[Stored items]
- - -

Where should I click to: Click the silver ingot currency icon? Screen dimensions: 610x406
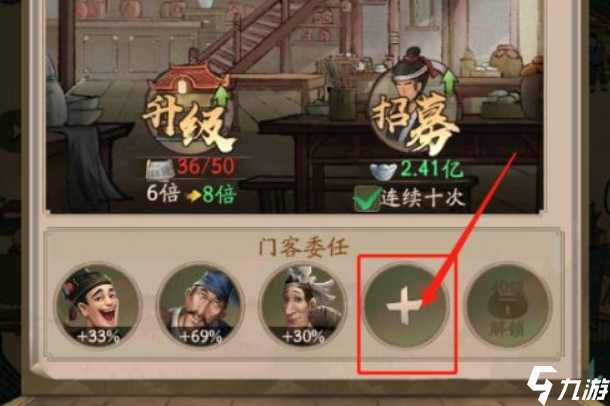coord(384,171)

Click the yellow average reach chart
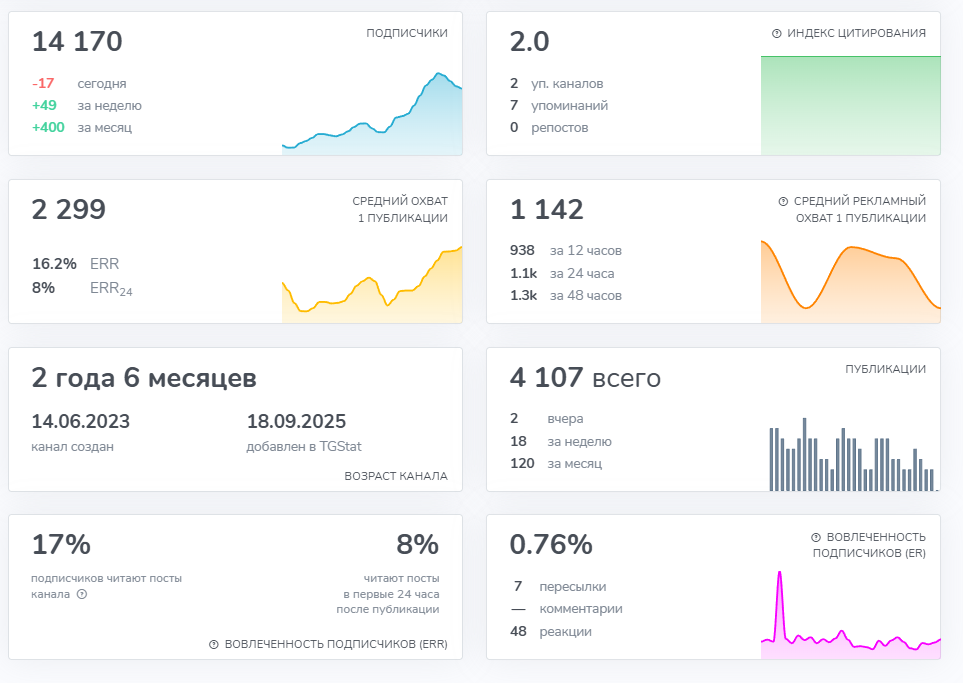coord(372,285)
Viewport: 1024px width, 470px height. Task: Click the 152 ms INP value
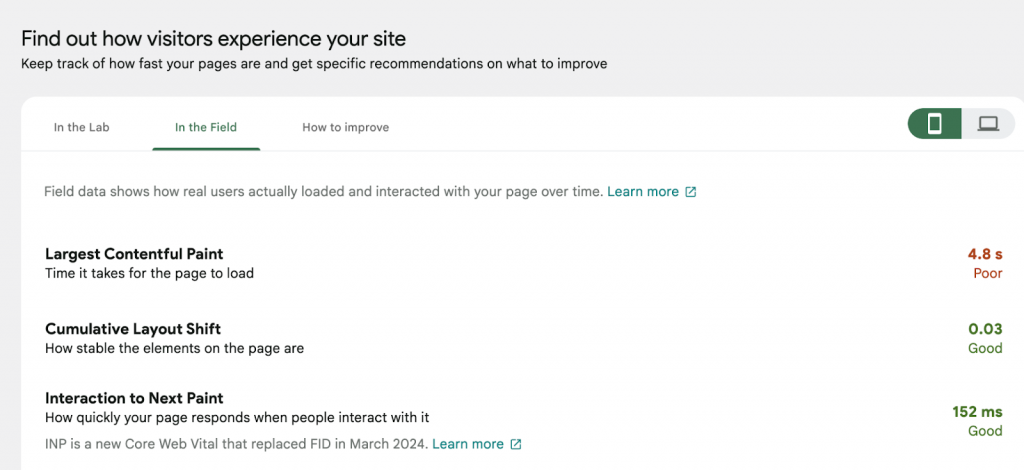pos(977,411)
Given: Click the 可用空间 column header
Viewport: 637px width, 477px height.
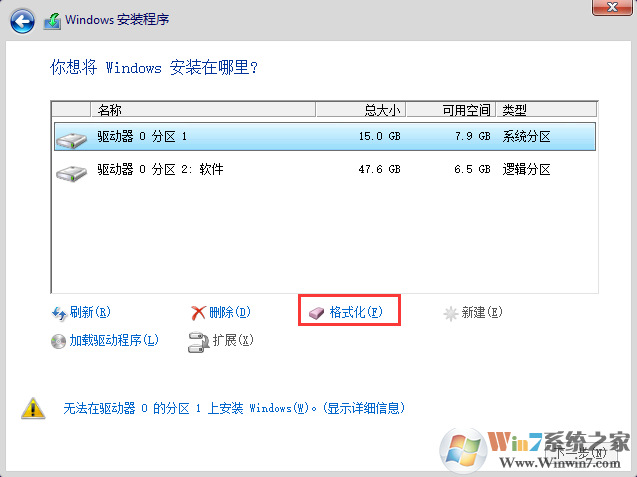Looking at the screenshot, I should point(451,110).
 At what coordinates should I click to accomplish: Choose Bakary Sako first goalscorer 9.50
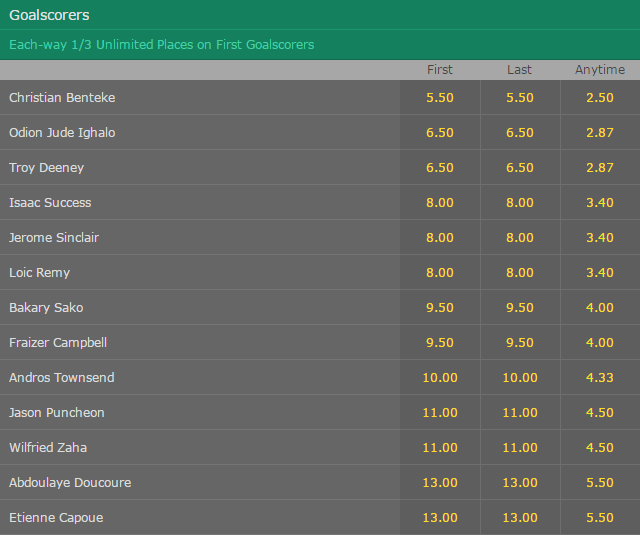pyautogui.click(x=440, y=308)
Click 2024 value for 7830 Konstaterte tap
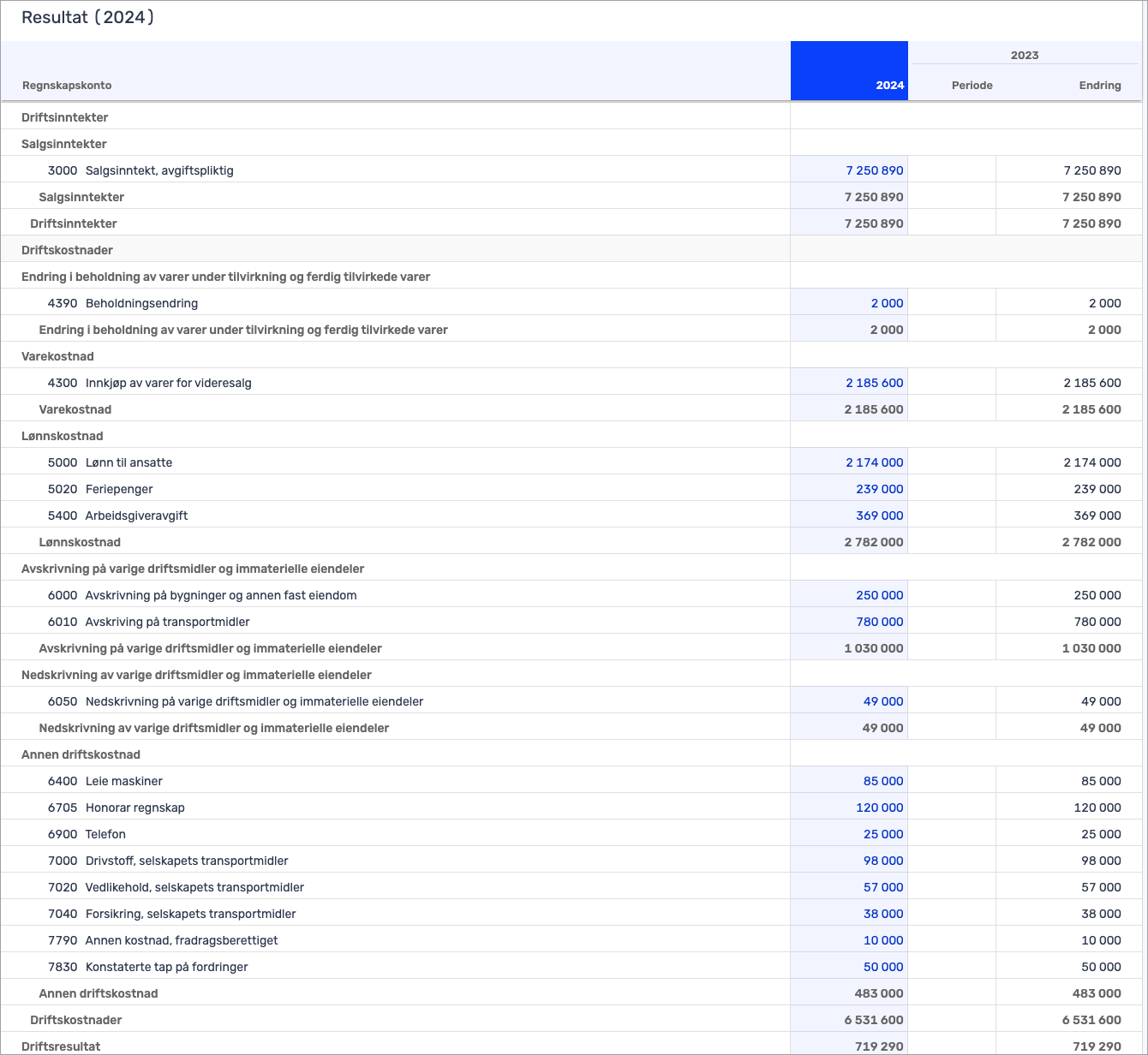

- - -

== WHAT YOU SHOULD DO ==
Each line of the data needs to be output exactly, with any image excluded.

== YOUR RESPONSE ==
Where should I click to: Click the silver ingot currency icon? Screen dimensions: 610x406
coord(384,171)

Click the yellow average reach chart
coord(372,285)
Viewport: 1024px width, 470px height. Task: Click the 152 ms INP value
pos(977,411)
Given: Click the 可用空间 column header
Viewport: 637px width, 477px height.
Looking at the screenshot, I should point(451,110).
 At what coordinates should I click to accomplish: Choose Bakary Sako first goalscorer 9.50
pyautogui.click(x=440, y=308)
Click 2024 value for 7830 Konstaterte tap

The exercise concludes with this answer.